Born in New York City, John Morgan studied with Robert Lowell at Harvard, where he won the Hatch Prize for Lyric Poetry. At the University of Iowa’s Writers Workshop, he was awarded the Academy of American Poets’ Prize. In 1976, he moved with his family to Fairbanks, Alaska where he build a home overlooking the TananaRiver, with a long view south to the Alaska Range. Morgan has won the Discovery Award of the New York Poetry Center (92nd Street Y), held a John Atherton Scholarship at the Bread Loaf Writers’ Conference and was a fellow at The Fine Arts Work Center in Provincetown, Massachusetts. Morgan has published three books of poetry as well as four chapbooks and his work has appeared in The New Yorker, Poetry, The American Poetry Review, The Paris Review, The New Republic, The Kenyon Review, Prairie Schooner, and many other magazines, as well as in more than a twenty anthologies.
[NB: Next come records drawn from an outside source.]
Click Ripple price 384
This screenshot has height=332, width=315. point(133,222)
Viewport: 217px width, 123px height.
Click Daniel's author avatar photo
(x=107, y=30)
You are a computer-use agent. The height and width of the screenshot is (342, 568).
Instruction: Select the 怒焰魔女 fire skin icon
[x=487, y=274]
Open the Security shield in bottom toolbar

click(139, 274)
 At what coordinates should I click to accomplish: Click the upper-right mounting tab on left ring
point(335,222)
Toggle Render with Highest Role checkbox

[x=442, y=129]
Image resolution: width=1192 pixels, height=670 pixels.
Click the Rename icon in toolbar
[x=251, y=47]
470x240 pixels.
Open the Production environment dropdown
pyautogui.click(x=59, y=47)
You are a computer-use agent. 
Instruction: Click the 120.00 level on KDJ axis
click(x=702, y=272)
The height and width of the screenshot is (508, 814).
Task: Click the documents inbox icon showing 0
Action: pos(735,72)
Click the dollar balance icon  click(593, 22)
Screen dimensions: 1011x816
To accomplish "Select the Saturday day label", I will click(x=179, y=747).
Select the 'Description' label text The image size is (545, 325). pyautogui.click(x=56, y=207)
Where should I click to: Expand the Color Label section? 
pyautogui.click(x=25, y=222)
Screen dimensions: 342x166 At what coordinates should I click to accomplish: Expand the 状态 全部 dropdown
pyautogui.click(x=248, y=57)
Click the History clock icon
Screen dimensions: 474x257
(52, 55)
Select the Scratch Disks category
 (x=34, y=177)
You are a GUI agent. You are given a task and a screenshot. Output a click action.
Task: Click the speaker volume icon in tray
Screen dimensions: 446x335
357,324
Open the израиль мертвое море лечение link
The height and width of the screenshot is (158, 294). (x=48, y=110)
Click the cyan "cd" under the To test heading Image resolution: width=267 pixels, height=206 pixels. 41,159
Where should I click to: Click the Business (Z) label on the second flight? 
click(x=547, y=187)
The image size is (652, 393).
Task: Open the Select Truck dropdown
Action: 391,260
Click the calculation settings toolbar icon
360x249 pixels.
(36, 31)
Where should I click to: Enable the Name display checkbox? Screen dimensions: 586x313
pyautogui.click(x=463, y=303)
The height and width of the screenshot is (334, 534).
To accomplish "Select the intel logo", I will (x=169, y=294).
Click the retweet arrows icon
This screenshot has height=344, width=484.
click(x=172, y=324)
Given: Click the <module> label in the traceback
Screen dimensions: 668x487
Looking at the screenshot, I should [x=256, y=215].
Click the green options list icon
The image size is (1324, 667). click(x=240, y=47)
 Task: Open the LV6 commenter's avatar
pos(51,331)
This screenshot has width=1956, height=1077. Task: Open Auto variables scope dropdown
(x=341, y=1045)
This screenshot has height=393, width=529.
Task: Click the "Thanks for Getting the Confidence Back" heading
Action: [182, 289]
He recently served as the first Writer-in-Residency at DenaliNational Park in Alaska. His newly released Spear-Fishing on the Chatanika: New and Selected Poems is the culmination of over forty years of writing. Morgan has enjoyed a distinguished career as a poet.
Poetry staff members Airika Parker and Cody Kucker interviewed John in April 2010.
Permafrost: What is the process of selecting poems for this kind of collection? How much control did you have over which poems would be included?
John Morgan: It can vary. In this case the publisher, (Jessie Lendennie, Salmon Poetry),asked me to send a manuscript. I said ‘the small one or the big one,’ and she said ‘the big one’ which is Spearfishing. A year went by, I had almost forgotten. Then she emailed me and said she wanted to do it. She had no suggestions, she simply took the manuscript. I made a few editing changes when it was in the process of getting ready to go to press, but they were very small.
P: What are the concerns of putting this type of collection together in terms of the overall narrative, speaker, tone and voice?
JM: The process of selecting the poems was, essentially, to find a balance from my three earlier books and new poems. Roughly, half the book is new. The other half is an equal sampling from my three earlier books. The process of selecting was really more intuitive, simply ‘these poems I like.’ I trusted the voice is consistent enough that it isn’t going to be jarring. What I found in putting it together is that my style had changed. I guess I knew it at the time – that I was changing – but it sort of faded into the past. Looking at the earlier poems in the book, they have a more romantic feel. They tend to be fairly longs lines. I think Theodore Roethke was an influence, particularly in the forms. There is a move toward irony in some of the later poems, not that it was ever absent but it is more highlighted, and different kinds of line breaks come into the poems. Reading William Carlos Williams had an effect on my lines. The new sections cover a long period of time, about twenty years. I was choosing from a larger group of poems and making selections.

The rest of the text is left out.